• Exercise instructions: Although the data below holds other lines too, output only those from the line with "800x411 pixels. At" up to and including the line with "Click the horizontal divider line", exactly as they appear.

• Data section:

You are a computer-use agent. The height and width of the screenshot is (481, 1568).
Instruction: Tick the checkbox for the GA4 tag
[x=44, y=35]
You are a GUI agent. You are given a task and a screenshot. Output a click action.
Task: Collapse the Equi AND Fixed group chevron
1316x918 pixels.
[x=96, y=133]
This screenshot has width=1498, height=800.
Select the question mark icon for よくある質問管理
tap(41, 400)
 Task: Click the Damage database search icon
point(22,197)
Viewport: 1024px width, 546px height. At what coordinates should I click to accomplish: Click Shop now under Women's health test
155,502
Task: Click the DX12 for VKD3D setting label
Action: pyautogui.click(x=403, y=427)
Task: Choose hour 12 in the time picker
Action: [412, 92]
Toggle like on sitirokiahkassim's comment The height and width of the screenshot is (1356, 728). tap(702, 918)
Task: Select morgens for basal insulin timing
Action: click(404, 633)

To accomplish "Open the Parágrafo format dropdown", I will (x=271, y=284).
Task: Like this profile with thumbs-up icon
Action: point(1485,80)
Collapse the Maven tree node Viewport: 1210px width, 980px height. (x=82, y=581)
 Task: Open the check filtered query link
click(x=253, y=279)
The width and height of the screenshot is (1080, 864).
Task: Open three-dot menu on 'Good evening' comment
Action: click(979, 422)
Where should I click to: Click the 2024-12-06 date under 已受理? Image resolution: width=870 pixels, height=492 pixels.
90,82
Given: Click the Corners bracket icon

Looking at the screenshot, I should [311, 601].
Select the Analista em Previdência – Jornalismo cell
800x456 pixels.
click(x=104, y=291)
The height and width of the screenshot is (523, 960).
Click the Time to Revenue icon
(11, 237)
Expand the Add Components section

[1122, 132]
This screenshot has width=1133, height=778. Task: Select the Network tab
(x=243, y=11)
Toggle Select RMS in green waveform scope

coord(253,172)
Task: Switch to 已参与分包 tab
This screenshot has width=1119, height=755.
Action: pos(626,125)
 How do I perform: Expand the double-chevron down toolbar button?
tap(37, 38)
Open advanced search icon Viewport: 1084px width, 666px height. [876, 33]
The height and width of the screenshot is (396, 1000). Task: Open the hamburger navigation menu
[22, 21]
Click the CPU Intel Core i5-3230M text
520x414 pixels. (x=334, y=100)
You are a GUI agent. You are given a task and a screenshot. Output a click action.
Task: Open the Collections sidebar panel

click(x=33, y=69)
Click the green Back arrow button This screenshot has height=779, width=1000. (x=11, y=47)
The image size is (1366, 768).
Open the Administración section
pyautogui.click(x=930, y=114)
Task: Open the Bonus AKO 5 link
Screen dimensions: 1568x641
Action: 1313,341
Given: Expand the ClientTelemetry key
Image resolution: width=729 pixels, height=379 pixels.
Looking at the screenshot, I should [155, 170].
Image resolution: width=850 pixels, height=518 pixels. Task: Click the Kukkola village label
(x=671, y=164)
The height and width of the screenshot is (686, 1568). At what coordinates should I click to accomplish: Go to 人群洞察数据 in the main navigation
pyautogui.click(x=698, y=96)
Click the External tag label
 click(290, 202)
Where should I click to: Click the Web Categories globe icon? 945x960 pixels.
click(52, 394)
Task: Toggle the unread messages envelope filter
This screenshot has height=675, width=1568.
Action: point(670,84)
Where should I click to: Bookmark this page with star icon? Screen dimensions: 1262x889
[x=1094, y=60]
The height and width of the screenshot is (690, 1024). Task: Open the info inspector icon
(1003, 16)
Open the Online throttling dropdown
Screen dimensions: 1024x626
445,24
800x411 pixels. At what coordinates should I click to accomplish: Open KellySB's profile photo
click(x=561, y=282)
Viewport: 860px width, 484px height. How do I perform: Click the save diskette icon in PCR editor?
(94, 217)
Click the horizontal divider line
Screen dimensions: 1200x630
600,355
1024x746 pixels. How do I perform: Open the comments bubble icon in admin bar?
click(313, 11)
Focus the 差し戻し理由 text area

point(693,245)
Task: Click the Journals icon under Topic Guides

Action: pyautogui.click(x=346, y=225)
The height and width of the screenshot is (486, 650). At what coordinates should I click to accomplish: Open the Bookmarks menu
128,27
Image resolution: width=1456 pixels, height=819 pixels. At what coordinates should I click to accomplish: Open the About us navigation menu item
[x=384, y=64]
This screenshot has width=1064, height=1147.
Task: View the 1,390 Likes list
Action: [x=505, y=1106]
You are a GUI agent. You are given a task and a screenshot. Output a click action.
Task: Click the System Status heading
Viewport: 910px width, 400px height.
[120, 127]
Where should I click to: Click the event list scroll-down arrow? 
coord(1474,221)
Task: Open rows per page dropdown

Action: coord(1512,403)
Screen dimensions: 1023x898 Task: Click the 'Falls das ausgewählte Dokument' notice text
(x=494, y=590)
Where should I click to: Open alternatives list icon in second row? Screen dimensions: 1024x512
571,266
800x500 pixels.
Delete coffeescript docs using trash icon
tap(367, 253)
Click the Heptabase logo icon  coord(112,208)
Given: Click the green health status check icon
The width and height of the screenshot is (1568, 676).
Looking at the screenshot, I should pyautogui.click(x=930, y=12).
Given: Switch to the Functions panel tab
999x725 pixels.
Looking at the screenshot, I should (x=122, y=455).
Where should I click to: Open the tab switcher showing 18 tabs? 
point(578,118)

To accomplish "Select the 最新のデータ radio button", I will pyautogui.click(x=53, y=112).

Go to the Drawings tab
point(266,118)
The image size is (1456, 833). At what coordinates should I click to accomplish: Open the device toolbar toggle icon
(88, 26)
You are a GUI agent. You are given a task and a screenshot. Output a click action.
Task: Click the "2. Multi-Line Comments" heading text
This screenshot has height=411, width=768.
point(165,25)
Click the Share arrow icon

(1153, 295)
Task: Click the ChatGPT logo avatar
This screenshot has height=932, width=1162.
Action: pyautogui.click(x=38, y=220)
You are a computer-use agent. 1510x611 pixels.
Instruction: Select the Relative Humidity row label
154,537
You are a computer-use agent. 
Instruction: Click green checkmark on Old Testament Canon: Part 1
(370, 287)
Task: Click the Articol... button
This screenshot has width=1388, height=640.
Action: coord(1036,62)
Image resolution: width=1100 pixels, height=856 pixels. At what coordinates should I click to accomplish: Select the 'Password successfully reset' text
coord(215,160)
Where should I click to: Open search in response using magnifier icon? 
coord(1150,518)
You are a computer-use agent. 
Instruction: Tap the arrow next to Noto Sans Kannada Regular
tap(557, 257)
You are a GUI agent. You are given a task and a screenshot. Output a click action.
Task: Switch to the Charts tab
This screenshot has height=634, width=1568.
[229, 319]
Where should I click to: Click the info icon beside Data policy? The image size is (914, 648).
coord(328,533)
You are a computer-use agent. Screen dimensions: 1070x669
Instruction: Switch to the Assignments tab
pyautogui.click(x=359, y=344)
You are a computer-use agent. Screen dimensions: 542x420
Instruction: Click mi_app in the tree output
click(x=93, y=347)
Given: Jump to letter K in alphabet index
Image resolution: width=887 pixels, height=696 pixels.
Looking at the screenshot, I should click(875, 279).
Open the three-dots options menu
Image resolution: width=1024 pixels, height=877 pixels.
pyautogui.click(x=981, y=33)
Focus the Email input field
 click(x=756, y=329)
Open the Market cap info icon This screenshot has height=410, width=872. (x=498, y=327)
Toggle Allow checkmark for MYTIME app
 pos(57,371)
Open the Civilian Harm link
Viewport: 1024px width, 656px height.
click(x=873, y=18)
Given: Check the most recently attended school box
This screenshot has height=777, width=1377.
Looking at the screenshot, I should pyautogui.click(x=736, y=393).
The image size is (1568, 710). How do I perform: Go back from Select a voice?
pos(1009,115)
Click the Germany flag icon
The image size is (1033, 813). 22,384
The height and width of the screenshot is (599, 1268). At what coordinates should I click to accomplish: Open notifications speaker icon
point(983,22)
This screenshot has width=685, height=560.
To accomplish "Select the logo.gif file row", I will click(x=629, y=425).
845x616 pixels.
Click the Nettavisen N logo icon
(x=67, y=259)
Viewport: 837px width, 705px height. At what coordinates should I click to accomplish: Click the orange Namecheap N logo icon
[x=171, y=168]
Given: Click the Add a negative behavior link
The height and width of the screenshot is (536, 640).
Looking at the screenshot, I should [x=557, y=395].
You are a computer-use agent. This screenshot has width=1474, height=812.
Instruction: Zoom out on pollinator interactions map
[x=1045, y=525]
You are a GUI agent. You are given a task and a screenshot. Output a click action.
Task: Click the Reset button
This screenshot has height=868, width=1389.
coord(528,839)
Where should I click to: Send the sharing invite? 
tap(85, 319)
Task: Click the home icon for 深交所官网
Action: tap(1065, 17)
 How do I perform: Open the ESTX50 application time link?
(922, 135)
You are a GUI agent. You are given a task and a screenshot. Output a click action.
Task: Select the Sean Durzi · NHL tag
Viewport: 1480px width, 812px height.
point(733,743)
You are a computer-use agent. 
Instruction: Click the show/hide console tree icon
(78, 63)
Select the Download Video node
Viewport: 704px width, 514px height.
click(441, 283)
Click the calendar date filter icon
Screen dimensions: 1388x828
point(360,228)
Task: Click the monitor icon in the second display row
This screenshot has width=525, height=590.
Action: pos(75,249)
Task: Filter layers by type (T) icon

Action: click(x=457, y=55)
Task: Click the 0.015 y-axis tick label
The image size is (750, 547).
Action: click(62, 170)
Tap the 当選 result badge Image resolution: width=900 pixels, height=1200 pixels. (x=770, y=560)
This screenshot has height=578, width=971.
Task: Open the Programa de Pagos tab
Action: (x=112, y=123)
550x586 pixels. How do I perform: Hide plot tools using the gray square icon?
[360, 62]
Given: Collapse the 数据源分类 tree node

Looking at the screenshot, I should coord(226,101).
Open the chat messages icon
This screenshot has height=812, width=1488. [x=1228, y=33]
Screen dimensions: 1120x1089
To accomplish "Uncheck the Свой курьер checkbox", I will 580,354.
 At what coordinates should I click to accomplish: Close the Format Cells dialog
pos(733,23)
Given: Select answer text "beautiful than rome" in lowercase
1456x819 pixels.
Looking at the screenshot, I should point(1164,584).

• Output:
800x411 pixels. At what coordinates should I click to accomplish: Open KellySB's profile photo
click(x=561, y=282)
Viewport: 860px width, 484px height. How do I perform: Click the save diskette icon in PCR editor?
(94, 217)
Click the horizontal divider line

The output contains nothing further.